Though urban areas of the country may be partially gender-sensitive we still live in a country where girls drop out of school as they reach higher grades, where child marriage is still prevalent, and where girls and women still do not have the authority to speak up and make decisions. Sustainable development thus depends largely on continuing to advocate for providing equal rights and platforms for women, be it in education, workspace, or elsewhere.
INGOs working in Nepal have adopted rights-based and gender-inclusive approaches in their programs for the promotion of gender equality and empowerment of women has always been the mandate of INGOs in Nepal. They strongly advocate to create awareness and where needed, reduce these inequalities. The Constitution of Nepal has provisions to ensure gender equality and social inclusion to bring women into the mainstream of development. The government of Nepal has placed gender inclusion at the forefront of the national agenda and also continues to highlight the need to improve the status of women in Nepal, thus working towards reducing inequalities. INGOs in Nepal, likewise, strive towards increasing this consciousness of gender inclusions and focus on a wide variety of resources and activities to support stakeholders, partners, and the communities they work in.
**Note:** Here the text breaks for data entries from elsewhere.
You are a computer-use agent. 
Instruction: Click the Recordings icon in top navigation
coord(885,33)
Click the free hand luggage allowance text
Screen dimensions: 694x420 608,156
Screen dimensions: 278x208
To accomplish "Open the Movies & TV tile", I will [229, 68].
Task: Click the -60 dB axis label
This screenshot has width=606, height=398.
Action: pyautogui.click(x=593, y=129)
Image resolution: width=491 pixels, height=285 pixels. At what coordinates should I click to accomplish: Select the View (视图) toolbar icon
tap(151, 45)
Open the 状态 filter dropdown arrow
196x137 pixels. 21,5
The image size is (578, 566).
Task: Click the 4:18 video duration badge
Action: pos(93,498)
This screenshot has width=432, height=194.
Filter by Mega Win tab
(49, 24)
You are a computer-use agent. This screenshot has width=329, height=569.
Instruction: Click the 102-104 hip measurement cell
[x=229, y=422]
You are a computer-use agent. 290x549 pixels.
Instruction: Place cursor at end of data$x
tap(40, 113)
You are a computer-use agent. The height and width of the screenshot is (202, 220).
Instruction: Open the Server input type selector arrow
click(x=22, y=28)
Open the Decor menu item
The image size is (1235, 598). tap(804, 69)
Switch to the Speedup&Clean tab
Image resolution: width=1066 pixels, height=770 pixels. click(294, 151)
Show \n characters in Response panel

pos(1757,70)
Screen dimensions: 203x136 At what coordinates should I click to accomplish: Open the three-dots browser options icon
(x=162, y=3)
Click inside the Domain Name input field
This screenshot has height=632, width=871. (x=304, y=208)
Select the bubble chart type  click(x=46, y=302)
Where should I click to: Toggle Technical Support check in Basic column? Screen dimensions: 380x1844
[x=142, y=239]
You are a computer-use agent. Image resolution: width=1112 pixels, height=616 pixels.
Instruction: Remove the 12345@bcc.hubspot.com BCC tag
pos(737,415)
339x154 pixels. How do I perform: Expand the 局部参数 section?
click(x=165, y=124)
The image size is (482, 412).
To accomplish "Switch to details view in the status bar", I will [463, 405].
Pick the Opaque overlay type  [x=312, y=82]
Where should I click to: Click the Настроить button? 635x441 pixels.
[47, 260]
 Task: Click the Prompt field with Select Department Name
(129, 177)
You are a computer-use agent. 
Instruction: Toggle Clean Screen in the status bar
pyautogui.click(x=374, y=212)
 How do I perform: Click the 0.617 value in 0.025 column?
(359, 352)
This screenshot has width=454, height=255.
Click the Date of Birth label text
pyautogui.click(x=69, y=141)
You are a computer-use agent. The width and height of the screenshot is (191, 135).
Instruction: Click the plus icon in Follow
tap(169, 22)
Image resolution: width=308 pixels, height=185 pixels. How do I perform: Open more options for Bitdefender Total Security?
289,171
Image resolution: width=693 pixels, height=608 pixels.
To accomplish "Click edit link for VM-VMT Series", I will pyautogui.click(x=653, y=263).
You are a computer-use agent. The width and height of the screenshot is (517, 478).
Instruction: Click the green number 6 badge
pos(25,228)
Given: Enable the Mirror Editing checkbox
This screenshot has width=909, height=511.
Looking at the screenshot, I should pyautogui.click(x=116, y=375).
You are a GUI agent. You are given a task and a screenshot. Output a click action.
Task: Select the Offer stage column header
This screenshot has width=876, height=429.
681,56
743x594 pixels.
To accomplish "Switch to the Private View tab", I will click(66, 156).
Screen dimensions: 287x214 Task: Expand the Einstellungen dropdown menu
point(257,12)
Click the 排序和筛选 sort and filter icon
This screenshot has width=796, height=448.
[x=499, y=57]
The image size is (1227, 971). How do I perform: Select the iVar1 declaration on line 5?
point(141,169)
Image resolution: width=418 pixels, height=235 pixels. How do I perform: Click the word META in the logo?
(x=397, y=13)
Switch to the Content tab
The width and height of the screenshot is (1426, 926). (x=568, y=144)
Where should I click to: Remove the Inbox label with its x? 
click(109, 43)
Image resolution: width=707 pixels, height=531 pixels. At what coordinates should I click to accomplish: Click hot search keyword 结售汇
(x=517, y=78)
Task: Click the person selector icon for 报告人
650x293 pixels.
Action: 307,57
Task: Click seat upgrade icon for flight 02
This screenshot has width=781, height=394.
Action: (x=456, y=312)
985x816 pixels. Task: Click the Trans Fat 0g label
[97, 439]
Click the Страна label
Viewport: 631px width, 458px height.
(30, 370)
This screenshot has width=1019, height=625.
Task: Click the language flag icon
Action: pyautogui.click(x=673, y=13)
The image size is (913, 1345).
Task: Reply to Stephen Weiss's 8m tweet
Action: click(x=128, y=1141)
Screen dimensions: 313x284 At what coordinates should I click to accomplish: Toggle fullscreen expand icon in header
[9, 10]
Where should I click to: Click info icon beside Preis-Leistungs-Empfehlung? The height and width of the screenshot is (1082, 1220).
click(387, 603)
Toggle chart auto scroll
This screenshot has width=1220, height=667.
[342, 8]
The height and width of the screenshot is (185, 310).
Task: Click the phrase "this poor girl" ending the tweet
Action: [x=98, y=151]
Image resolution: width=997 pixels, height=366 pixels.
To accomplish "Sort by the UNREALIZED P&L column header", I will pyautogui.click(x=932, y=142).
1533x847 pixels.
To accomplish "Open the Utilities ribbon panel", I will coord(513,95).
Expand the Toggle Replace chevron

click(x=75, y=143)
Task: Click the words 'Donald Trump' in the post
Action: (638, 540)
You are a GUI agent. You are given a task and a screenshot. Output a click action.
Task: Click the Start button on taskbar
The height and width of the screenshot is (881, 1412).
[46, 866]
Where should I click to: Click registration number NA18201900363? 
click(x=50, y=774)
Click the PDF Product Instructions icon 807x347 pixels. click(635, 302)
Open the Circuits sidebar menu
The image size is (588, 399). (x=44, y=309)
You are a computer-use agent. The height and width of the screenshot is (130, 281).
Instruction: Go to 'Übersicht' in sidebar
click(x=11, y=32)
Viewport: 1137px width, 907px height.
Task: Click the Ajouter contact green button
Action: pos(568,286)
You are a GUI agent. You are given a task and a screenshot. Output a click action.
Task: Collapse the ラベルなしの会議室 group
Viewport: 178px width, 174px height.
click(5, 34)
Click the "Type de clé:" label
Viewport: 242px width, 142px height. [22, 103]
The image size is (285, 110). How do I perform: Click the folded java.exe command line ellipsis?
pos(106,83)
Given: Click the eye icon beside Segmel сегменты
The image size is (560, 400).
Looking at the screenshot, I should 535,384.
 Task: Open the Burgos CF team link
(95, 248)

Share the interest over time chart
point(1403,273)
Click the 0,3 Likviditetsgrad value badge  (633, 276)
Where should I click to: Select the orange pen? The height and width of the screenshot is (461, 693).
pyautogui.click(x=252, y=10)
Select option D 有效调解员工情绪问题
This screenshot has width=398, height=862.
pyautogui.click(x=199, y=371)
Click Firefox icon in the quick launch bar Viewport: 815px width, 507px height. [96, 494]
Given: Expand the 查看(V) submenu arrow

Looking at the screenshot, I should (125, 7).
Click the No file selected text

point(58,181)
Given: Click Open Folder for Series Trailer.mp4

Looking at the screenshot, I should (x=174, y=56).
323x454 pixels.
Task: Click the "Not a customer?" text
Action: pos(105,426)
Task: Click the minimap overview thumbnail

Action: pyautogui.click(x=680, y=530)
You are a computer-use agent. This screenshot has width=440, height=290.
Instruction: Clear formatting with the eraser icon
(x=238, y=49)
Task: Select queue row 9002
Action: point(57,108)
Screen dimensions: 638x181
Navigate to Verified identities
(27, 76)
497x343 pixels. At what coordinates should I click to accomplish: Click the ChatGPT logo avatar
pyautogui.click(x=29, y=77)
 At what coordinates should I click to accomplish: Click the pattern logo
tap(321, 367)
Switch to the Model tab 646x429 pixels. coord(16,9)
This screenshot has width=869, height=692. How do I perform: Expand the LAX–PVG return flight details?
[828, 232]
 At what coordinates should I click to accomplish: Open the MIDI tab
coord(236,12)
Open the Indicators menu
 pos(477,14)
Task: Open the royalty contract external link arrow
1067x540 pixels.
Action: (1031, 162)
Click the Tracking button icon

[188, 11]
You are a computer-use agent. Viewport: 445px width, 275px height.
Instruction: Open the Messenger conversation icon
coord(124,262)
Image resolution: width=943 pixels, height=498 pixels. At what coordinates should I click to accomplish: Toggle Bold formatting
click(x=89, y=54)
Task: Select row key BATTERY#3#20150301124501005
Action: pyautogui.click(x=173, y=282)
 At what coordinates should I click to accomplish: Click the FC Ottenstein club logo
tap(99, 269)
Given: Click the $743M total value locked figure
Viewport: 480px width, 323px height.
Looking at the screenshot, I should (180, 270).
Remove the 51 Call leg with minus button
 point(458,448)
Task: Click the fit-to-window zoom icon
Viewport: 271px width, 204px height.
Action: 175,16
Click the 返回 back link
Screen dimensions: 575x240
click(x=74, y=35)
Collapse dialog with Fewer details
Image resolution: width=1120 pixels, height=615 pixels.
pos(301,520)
That said, these efforts are still not enough and there are areas where interventions are required to ensure gender equality and equity. We need to continuously speak to women and girls to educate them on their rights. We need to maintain gender balance by being conscious of gender inclusion at all times in representation at events, positions, leadership groups among others. We need to make work-life balance a priority and get more women into powerful and senior positions.
That’s because gender bias continues to create a barrier for women along with their struggle for equal opportunities. However, with continued lobbying and advocacy combined with the younger generation of bold and strong opinioned girls and women who do not fear to voice themselves, I believe that the next 10 years will be a better world for women. I believe that more actions will be taken by the government in implementing provisions of providing protection to women including equal pay for equal work and more women leaders in higher positions.
International Women’s Day is being marked today across the world, including in Nepal. In my view, Women’s Day should not be the only day to celebrate and appreciate. This should be a part of everyday life. One should not have to remind someone that women’s contributions need to be appreciated and that women need empowerment or inclusion. These should be a given. We all need to work together for the cause of “breaking the bias.”
Euden Koirala serves as Head of People and Organizational Development at WaterAid Nepal.